Sounds like something I can manage. Kwatsura had already read the details on East Edge Tower and its divisions; flights of stairs, ladders, transmission disc installations on the second mid high section, the core rock drop, the high mid accumulation chamber, the mantel base, part loading hearths, the core parts transport, the nine ejection activation slabs gripping the peak, et cetera.

Well good then, meht.  We can’t carry you on our shoulders for the narrow climb, so I hope for your own sake you can manage.

The waiter from before arrived behind the two engineers and placed a small table with a curved base into the empty fire pit.  He nodded to Isrilnea and hurried back to the waiter’s room to fetch another order.

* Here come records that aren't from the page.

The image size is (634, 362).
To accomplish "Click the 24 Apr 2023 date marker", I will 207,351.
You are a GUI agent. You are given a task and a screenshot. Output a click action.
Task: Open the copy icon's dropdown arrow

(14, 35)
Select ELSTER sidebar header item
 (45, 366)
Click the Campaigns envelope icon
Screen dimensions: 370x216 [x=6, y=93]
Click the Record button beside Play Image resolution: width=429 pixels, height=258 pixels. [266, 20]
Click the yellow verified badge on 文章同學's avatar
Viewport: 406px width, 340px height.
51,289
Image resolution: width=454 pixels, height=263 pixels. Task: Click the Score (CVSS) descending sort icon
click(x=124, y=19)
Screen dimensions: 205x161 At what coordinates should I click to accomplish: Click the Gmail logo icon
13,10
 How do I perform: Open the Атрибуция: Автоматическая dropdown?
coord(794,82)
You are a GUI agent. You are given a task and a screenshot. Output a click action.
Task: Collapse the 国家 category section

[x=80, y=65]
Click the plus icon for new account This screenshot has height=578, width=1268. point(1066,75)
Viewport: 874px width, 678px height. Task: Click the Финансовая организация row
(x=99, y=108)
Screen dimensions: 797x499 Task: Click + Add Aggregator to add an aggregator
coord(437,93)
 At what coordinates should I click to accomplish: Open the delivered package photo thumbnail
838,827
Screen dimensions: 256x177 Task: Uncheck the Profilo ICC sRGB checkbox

The table was draped in a black cloth, it’s top arranged with an open tin of plush csoma flower and glasses of water.  Kwatsura grabbed two pinches of the csoma, stuffed it into the open end of csoma stick and sparked the end with small candle from the table.  He passed the stick to Isrilnea as a courtesy.  She smiled accepting the offer.  Thanks. Kwatsura produced another stick for himself from the chest pocket he had prepared back in his evening’s hrot.

Srul Isrilnea, I’m surprised you haven’t gone out to catch a cab at this time, living on the other end of Rsola. Cul-fsul ndins-ndins. Gsorn spoke in a deep voice, a tone bordering condescending.

If I take leave to home this evening, that will delay our departure which ideally would be early: a few hures only from now. So my intent is to lodge in a vacant hrot above and we’ll keep to schedule.  A long trek tomorrow.

Well yes, indeed.  I’m sure the visiting chronologist will need to take more rests than you own.  Being a country man from the plains, not used to the perilous tower hikes through Rsola.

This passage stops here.